After a polygraph exam revealed Vick was lying about his involvement in the dogfighting ring, he confessed. He served 19 months of a 23 month sentence before returning to the NFL for seven additional seasons. He was even honored as the 2010 comeback player of the year. After that, he signed with Fox Sports as an analyst.
What many people don’t realize is that Vick never served a day in prison for animal cruelty.
“Neither Michael Vick nor any of his Bad Newz Kennels cohorts were ever tried let alone convicted for animal cruelty. The federal case was all about racketeering,” Francis Battista, co-founder and chairman of the board of directors for Best Friends Animal Society said.
In other words, Vick’s record is clear of any animal-related charges. Therefore, his fans were spared the most gruesome details of the investigation.
After just a year-and-a-half, he was welcomed back into the world of professional football with open arms.
Has Vick shown adequate remorse?
According to an investigator, after failing his FBI polygraph test, Vick uttered the words:
“Yeah, fine, I killed the dogs. I hung them. I slammed them. I killed all of them. I lost f***ing millions all over some f***ing dogs.”
This quote comes from the 2009 book, Bad Newz: The Untold Story of the Michael Vick Dog Fighting Case. The author, Kathy Strouse, was a lead investigator with the Virginia Animal Control Association who helped uncover Vick’s crimes.
In addition, a 2008 report on the case from the U.S. Department of Agriculture’s inspector general-investigations division noted that, “Vick, Peace and Phillips thought it was funny to watch the pit bull dogs belonging to Bad Newz Kennels injure or kill the other dogs.”
More gruesome details from the report can be read at ESPN.com.
While working to rebuild his football career, Vick also sought to restore his reputation by advocating for the Humane Society’s anti-dogfighting campaign.
“The best thing to do was make amends for what I did. I can’t take it back,” Vick told The Pittsburgh Post-Gazette in August 2016. “The only thing I can do is influence the masses of kids from going down the same road I went down. That’s why I work with the Humane Society and affecting a lot of kids’ lives and saving a lot of animals. We’ve had lot of a progress. We’ve been able to change some laws and do some great things that I’m very proud of.”

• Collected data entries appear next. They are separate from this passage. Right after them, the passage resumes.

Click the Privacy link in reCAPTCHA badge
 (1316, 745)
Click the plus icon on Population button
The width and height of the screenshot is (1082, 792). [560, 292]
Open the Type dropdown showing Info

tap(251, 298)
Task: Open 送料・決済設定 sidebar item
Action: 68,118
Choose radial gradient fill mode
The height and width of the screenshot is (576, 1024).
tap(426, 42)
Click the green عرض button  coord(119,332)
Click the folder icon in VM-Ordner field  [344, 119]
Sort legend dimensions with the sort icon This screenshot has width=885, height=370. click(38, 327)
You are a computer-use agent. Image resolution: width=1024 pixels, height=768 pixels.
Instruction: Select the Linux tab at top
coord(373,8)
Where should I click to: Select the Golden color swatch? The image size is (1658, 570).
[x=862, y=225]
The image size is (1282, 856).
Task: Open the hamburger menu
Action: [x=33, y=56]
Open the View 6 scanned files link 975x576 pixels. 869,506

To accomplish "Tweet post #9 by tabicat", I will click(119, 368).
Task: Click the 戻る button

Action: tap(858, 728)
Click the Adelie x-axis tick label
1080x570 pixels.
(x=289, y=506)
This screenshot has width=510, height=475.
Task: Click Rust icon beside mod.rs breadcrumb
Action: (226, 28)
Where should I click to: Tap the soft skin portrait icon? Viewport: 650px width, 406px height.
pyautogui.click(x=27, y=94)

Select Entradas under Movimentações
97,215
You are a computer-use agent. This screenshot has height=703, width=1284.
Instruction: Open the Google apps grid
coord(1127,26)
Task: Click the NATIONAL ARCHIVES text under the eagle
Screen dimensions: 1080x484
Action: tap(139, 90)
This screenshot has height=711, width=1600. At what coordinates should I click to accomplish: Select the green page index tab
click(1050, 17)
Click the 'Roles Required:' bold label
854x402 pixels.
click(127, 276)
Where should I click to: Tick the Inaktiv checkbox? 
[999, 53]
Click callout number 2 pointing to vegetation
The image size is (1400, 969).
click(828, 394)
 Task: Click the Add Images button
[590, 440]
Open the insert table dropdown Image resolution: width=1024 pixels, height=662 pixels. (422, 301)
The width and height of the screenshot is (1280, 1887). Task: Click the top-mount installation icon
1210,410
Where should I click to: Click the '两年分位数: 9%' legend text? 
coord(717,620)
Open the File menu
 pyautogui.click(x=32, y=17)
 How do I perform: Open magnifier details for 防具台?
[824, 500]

However, in light of witness testimony and Vick’s own comments during the investigation, can we really believe his remorse is genuine?
What happened to the surviving dogs of Bad Newz Kennels?
51 dogs were found alive when Vick’s property was raided. Two died from injuries/illness. One was humanely euthanized due to injuries/illness. And one was put to sleep for aggression. The remaining 47 dogs were dispersed among experienced rescue groups.
Best Friends Animal Society took custody of 22 of the most traumatized animals. According to their website:
“Some of the dogs would flatten themselves like pancakes to avoid being noticed by people. Some expressed fear toward both humans and other dogs.”
Thanks to the training, veterinary care, and in-depth emotional support they received at the Best Friends Sanctuary, many of the dogs earned their Canine Good Citizen certificates and went on to loving homes. Some even became service dogs and therapy dogs.
Only two of the 22 horrifically abused animals were court-ordered to remain at Best Friends for life. Even these two gave their trust to a handful of select employees, living out their days in happiness at the Sanctuary.
The surviving dogs are affectionately referred to as the Best Friends “Vicktory” dogs. Read some of their incredible stories here.
Do you think Michael Vick deserves to be honored as an NFL Pro Bowl legends captain? Should his past finally be left behind him? Let us know what you think!
Despite the recent uproar, the NFL has yet to comment on the petitions or Vick’s status as a legends captain.